Our results confirm also that interobserver variability is low concerning supraspinatus tendinosis and acromioclavicular osteoarthritis, which are elements frequently encountered in painful shoulders. On the other hand, the interobserver agreement was lower for intratendinous and partial-thickness rotator cuff tears. In addition, the accuracy of the expert sonographic operator was only moderate for these two lesions, in agreement with the data of the literature [4, 6, 13, 26, 27]. Moreover, the difficulty in distinguishing partial- and full-thickness tears has been shown to be the primary cause of interobserver variability between two experienced observers [8, 9]. Another source of error comes from the difficulty in distinguishing tendinosis from a small Ellman grade 1 articular-side partial-thickness tear [8, 9]. In summary, our results primarily reflect the difficulty that sonographic operators, whatever their experience, have in distinguishing extensive partial-thickness tears from full-thickness tears and tendinosis from partial-thickness tears. From a clinical perspective, this main diagnostic limit of sonography should not have a significant impact on patient care because the initial treatment options are generally similar.

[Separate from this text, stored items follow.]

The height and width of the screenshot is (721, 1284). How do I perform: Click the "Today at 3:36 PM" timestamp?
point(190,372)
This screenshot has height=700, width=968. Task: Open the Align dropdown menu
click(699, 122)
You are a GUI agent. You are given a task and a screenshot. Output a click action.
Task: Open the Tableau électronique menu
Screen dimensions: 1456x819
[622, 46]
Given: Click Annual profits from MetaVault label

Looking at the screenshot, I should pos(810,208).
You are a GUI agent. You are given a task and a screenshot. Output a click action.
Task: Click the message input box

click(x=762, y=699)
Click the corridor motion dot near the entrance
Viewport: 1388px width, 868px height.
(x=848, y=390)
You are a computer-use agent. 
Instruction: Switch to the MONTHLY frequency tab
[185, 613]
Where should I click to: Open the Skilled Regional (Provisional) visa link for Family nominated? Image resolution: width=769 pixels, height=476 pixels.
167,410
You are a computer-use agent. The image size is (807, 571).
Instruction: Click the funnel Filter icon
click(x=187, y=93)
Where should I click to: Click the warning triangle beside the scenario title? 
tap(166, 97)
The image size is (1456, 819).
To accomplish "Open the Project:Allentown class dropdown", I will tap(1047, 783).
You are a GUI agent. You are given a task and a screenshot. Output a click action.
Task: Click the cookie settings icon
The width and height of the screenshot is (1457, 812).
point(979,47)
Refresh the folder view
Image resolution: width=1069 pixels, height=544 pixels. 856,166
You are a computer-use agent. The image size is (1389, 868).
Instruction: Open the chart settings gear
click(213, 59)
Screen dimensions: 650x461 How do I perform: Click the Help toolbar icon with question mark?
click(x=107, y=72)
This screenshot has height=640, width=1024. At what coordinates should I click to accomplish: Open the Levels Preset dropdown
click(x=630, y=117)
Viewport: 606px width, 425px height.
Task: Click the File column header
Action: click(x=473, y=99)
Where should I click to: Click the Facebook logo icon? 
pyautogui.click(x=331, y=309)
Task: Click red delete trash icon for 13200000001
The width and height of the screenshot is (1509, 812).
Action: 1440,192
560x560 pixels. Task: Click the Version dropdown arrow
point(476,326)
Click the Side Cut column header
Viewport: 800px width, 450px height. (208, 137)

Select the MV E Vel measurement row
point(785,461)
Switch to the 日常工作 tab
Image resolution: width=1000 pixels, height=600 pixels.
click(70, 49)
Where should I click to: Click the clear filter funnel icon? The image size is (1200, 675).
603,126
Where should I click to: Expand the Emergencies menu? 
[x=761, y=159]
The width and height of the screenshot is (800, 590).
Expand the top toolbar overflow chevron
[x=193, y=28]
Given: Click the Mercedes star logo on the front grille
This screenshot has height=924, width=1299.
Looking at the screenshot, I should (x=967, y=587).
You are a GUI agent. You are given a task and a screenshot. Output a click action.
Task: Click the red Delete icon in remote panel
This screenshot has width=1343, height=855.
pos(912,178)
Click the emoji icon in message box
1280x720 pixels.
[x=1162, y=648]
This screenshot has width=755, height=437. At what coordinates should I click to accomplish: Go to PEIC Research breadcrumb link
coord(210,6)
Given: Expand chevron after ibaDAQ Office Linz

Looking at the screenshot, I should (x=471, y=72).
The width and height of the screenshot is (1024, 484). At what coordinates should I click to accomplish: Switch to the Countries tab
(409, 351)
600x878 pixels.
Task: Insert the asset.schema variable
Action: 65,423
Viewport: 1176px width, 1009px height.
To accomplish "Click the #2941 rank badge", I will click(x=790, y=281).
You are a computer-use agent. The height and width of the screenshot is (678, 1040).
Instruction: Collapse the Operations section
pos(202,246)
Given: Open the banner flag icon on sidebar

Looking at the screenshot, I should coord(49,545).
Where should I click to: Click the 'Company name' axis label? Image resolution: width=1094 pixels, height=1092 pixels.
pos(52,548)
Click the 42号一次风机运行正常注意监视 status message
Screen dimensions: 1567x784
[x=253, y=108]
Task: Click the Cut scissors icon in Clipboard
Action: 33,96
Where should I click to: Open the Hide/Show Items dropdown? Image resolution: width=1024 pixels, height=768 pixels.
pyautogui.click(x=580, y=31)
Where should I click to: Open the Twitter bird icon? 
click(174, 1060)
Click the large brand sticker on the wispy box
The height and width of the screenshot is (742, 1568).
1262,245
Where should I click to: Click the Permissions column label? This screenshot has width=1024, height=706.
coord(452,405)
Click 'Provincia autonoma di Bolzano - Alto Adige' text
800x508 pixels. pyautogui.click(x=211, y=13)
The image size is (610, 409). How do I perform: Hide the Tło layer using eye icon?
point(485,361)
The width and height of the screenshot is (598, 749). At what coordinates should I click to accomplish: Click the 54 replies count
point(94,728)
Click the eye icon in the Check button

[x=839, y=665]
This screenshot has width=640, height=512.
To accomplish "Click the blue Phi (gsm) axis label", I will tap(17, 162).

Sonography is hailed as an accurate and widely available imaging technique for assessment of the painful shoulder [28]. However, US is often quoted as the most operator-dependent type of imaging tests of the shoulder. Only a limited number of individuals have the expertise to scan shoulders, and an expert operator is frequently not available at many institutions. Consequently, the interobserver variation of US needed to be documented to validate assumptions about its technical performance in routine practice.

Our results show that in moderately experienced hands as in expert’s hands sonography has a low level of variability for full-thickness rotator cuff tears, supraspinatus tendinosis, long head of biceps tendon abnormalities, subacromial bursa abnormalities, and acromioclavicular osteoarthritis. Considering partial-thickness and intratendinous rotator cuff tears, which are known to represent the main diagnostic limit of US, our results confirm interobserver variability is higher. In conclusion, US provides valuable and reproducible information about the condition of the major elements of the painful shoulder, even when used as a routine technique by a standard sonographic operator.